Text-to-Speech from Scratch
1. The TTS Pipeline
You type "Hello, how are you today?" into a text box and hit play. Within milliseconds, a natural-sounding human voice speaks your words — with proper intonation, natural pauses, and even emotion. How does a string of characters become air pressure waves that sound like a person?
If you've read our speech recognition post, you already know the forward direction: audio → features → text. Text-to-speech is the inverse: text → linguistic features → mel spectrogram → waveform. But "inverse" doesn't mean "reverse the same steps." Speech recognition is many-to-one (many different pronunciations of "hello" all map to the same word), while TTS is one-to-many (the word "hello" could be spoken in countless ways). This fundamental asymmetry makes TTS a harder generation problem.
The modern TTS pipeline has three stages. First, text analysis converts raw characters into a linguistic representation — expanding abbreviations, resolving ambiguities, and converting letters to phonemes. Second, an acoustic model transforms this linguistic sequence into a mel spectrogram (a time-frequency representation of sound, as we explored in our audio features post). Third, a vocoder converts the mel spectrogram into an actual audio waveform you can hear.
But before any of that, we need to tackle a surprisingly tricky problem: what do the letters in a word actually sound like?
Text Normalization and Grapheme-to-Phoneme Conversion
Raw text is messy. "Dr. Smith lives at 123 Main St." contains an abbreviation ("Dr."), a number ("123"), and another abbreviation ("St."). A TTS system needs to expand these: "Doctor Smith lives at one hundred twenty-three Main Street." Dates, currencies, acronyms — all need special handling before we can think about pronunciation.

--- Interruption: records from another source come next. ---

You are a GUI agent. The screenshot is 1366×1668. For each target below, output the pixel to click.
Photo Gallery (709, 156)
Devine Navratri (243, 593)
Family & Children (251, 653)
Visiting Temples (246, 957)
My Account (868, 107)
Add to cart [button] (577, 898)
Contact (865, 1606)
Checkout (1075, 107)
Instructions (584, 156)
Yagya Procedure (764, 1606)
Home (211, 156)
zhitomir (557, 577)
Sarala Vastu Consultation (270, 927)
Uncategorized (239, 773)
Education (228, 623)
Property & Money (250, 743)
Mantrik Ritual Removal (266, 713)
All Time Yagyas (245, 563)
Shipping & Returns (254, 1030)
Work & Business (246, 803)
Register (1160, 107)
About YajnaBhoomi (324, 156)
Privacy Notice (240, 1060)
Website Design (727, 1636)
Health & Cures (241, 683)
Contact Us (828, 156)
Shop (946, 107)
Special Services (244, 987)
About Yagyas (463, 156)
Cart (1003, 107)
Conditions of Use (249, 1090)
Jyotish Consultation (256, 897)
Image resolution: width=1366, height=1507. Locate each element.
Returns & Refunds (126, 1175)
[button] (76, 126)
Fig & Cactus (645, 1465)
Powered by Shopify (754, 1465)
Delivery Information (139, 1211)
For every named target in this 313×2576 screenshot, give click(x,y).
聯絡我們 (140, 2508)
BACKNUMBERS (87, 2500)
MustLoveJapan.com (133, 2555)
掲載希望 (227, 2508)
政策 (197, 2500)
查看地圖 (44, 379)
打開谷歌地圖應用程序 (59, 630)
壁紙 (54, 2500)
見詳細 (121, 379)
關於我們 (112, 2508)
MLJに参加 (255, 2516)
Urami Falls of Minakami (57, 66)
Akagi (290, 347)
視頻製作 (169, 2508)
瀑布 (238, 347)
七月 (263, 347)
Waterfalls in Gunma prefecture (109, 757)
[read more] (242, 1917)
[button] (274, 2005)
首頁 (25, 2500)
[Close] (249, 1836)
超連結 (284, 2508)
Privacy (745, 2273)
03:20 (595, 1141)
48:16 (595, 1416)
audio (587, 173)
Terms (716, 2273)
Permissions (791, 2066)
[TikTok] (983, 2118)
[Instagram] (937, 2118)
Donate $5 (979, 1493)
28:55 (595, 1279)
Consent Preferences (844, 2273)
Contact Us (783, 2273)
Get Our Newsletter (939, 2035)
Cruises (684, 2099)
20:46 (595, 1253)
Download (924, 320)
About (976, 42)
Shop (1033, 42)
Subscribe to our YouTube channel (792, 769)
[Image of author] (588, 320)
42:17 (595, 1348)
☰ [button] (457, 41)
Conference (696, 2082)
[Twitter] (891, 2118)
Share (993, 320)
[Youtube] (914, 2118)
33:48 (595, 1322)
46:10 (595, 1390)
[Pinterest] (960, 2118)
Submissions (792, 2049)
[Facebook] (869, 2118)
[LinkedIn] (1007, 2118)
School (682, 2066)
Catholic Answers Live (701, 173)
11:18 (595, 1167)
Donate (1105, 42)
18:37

Then comes grapheme-to-phoneme (G2P) conversion. English spelling is notoriously irregular: "through," "though," "thought," "tough," and "trough" share four letters but sound completely different. A G2P module maps written text to phonemes — the actual sound units of speech. The word "through" becomes [θ, r, uː], not [t, h, r, o, u, g, h].
import re
# Simple text normalizer
def normalize_text(text):
"""Expand common abbreviations and numbers to spoken form."""
replacements = {
r'\bDr\.': 'Doctor', r'\bMr\.': 'Mister',
r'\bSt\.': 'Street', r'\bvs\.': 'versus',
}
for pattern, replacement in replacements.items():
text = re.sub(pattern, replacement, text)
return text
# Lookup-based G2P (real systems use neural seq2seq models)
PHONEME_MAP = {
'hello': ['HH', 'AH', 'L', 'OW'],
'world': ['W', 'ER', 'L', 'D'],
'through': ['TH', 'R', 'UW'],
'though': ['DH', 'OW'],
'thought': ['TH', 'AO', 'T'],
'tough': ['T', 'AH', 'F'],
'speech': ['S', 'P', 'IY', 'CH'],
}
def grapheme_to_phoneme(word):
"""Convert word to phonemes via dictionary lookup."""
word_lower = word.lower().strip('.,!?')
if word_lower in PHONEME_MAP:
return PHONEME_MAP[word_lower]
# Fallback: naive letter-to-sound (real systems use seq2seq)
return [ch.upper() for ch in word_lower if ch.isalpha()]
text = "Dr. Smith said hello"
normalized = normalize_text(text)
for word in normalized.split():
phonemes = grapheme_to_phoneme(word)
print(f"{word:<10} -> {phonemes}")
# Doctor -> ['D', 'O', 'C', 'T', 'O', 'R'] (fallback)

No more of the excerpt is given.